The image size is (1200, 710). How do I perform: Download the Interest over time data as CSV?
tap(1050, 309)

----------------------------------------

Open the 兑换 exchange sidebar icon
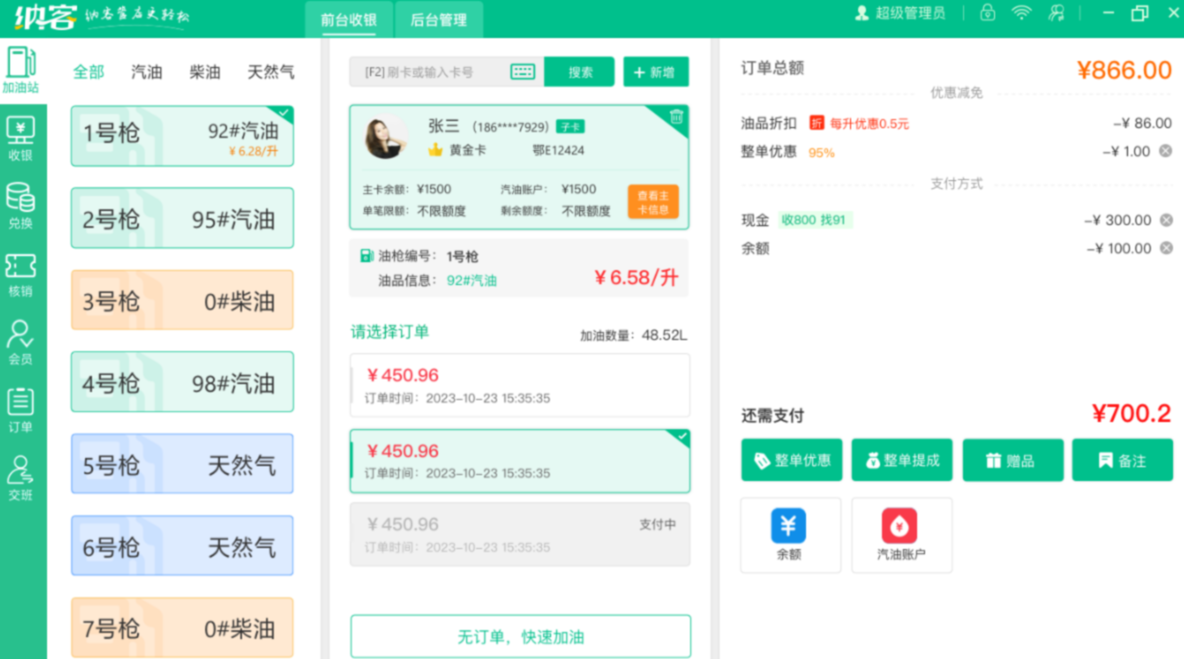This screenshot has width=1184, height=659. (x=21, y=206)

----------------------------------------

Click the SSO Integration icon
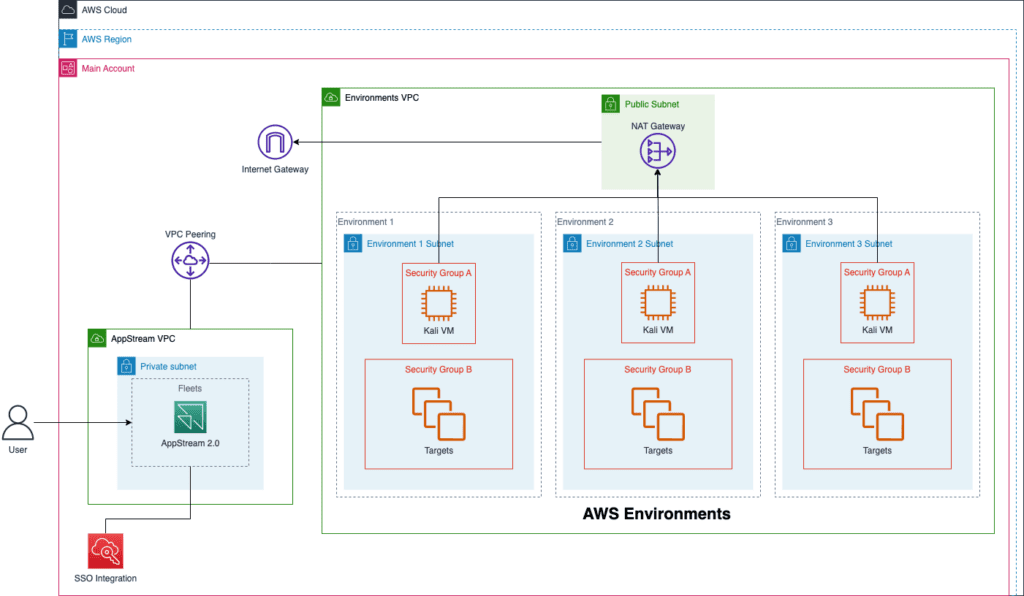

----------------------------------------

> [Exercise prompt]: List every line of the entries that contains the string "icon", treating uppercase and lowercase as different.

> [Output for this task]:
Open the 兑换 exchange sidebar icon
Click the SSO Integration icon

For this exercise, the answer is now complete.